● **What you should do**:
Without including any pictures, reproduce all the lines below word for word.

Segment Start: Data for this task

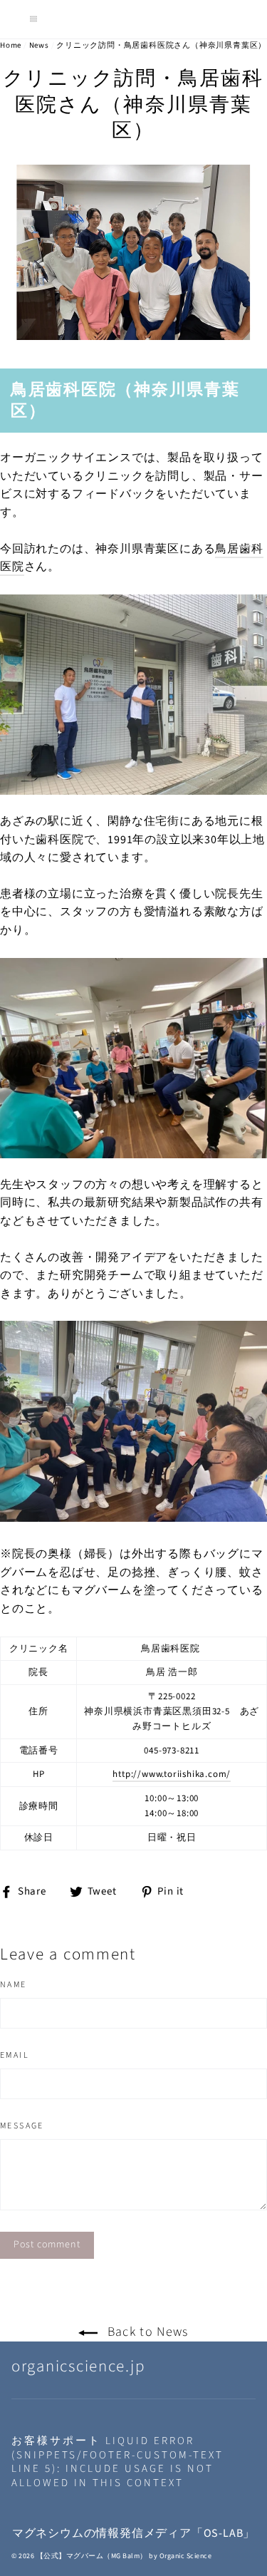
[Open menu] (33, 19)
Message (22, 2126)
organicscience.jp (78, 2366)
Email (14, 2055)
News (39, 45)
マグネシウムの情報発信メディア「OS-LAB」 (133, 2533)
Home (10, 45)
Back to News (146, 2332)
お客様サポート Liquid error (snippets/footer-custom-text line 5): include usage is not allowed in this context (117, 2461)
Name (13, 1985)
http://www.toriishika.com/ (171, 1774)
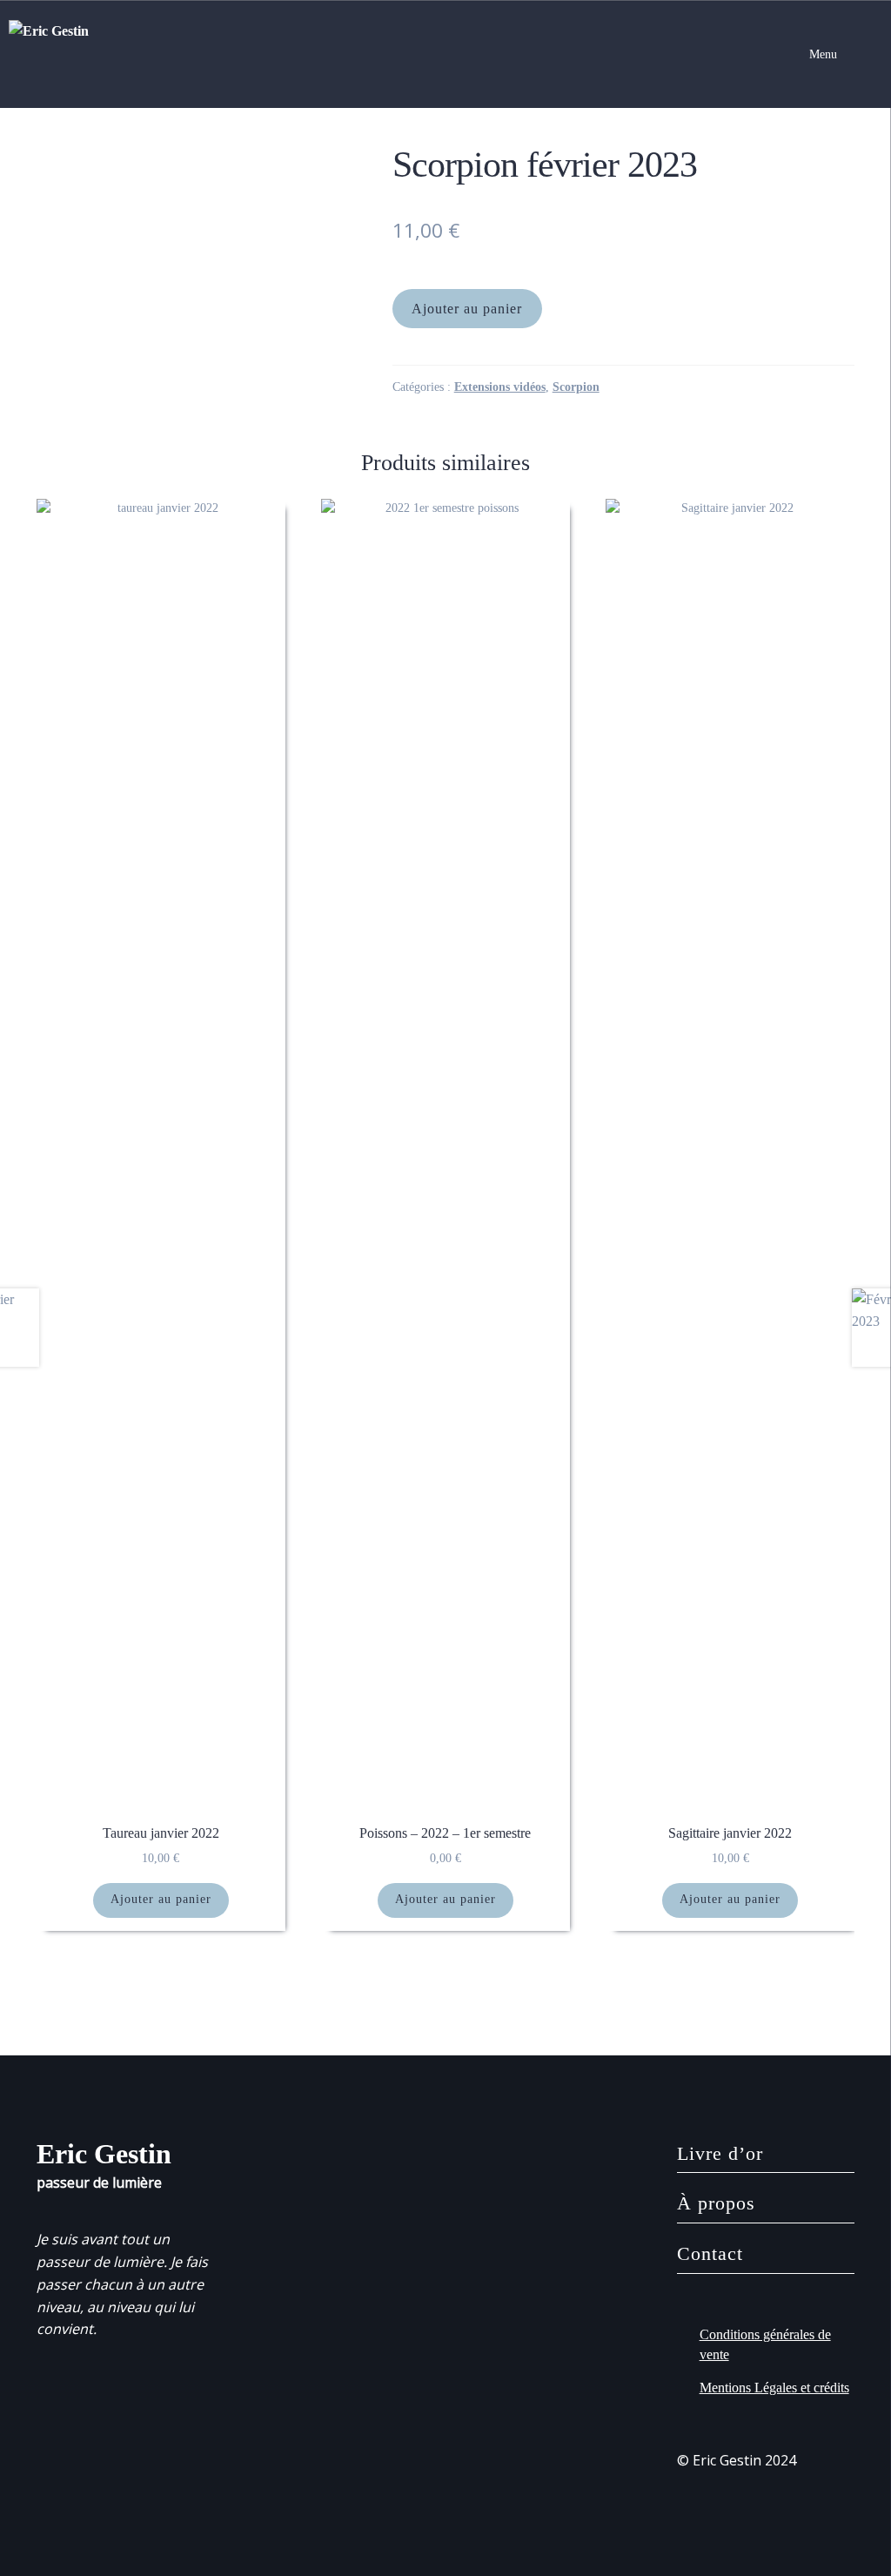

Segment End: Data for this task

● **Result for this exercise**:
[Open menu] (33, 19)
Message (22, 2126)
organicscience.jp (78, 2366)
Email (14, 2055)
News (39, 45)
マグネシウムの情報発信メディア「OS-LAB」 (133, 2533)
Home (10, 45)
Back to News (146, 2332)
お客様サポート Liquid error (snippets/footer-custom-text line 5): include usage is not allowed in this context (117, 2461)
Name (13, 1985)
http://www.toriishika.com/ (171, 1774)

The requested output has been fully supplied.